Word and element location records:
■ ■ ■ ■ ■ ■ ■
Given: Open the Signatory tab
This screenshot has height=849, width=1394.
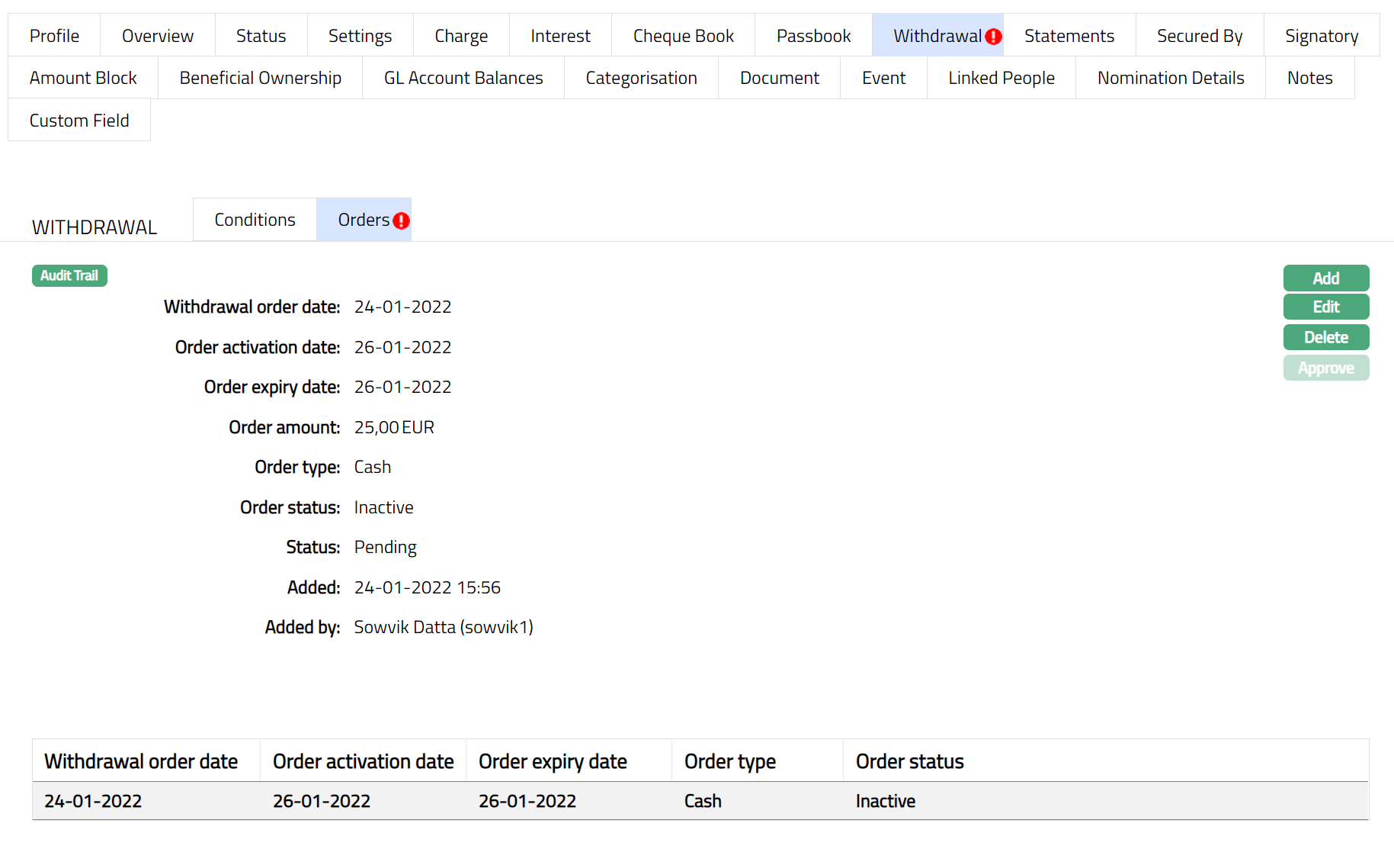Looking at the screenshot, I should tap(1321, 36).
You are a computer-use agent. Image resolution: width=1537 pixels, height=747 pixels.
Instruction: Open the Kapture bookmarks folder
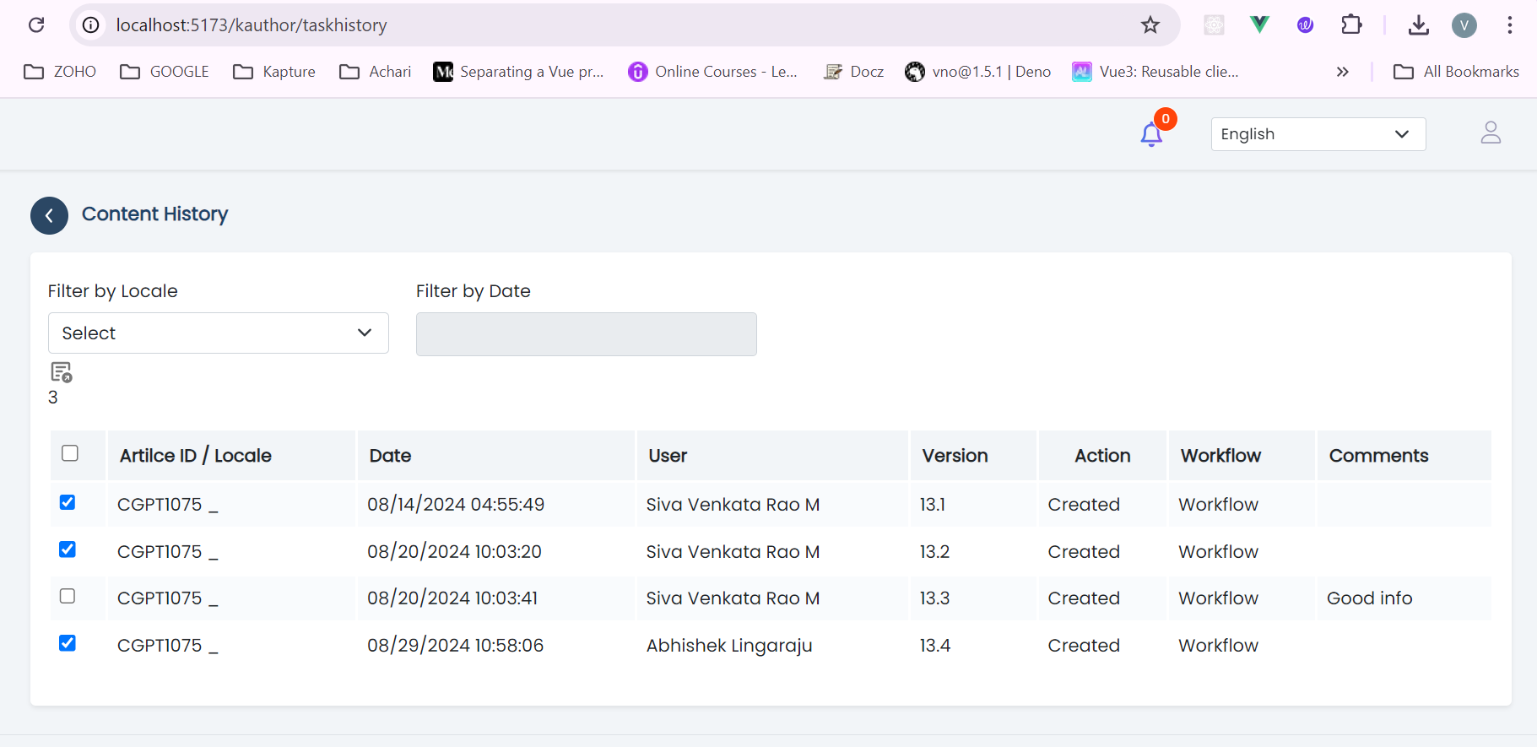click(x=274, y=72)
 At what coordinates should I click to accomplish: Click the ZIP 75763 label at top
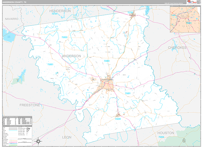[131, 12]
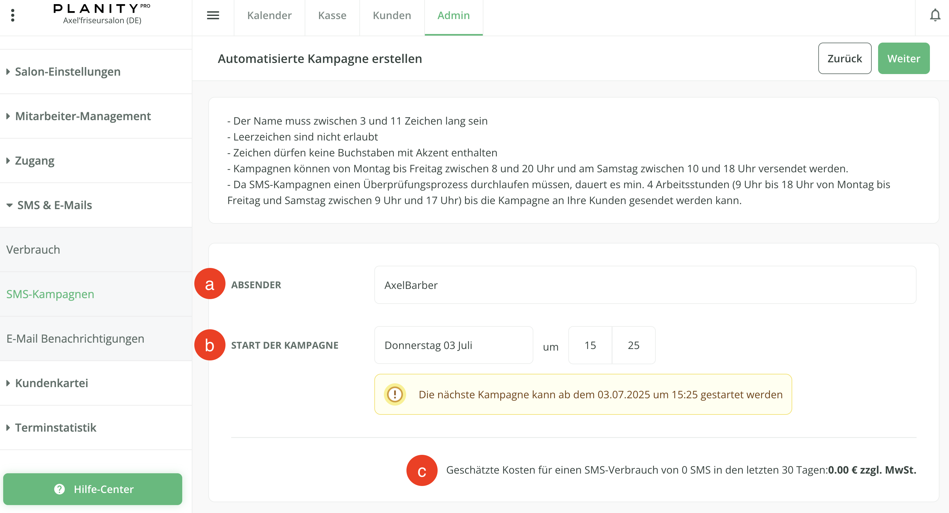Viewport: 949px width, 513px height.
Task: Open the Verbrauch page in the sidebar
Action: point(33,250)
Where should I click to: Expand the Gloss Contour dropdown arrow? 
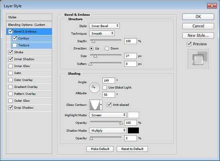point(101,105)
■ ■ ■ ■ ■ ■ ■
Exercise aim - Copy out these records line for line, including every record, but leave out the pictures.

Task response -
Given: Open the Signatory tab
This screenshot has height=849, width=1394.
Looking at the screenshot, I should tap(1321, 36).
You are a computer-use agent. Image resolution: width=1537 pixels, height=747 pixels.
Instruction: Open the Kapture bookmarks folder
click(x=274, y=72)
 At what coordinates should I click to accomplish: Click the ZIP 75763 label at top
[131, 12]
Viewport: 949px width, 513px height.
Task: Open the Verbrauch page in the sidebar
Action: point(33,250)
Where should I click to: Expand the Gloss Contour dropdown arrow? 
point(101,105)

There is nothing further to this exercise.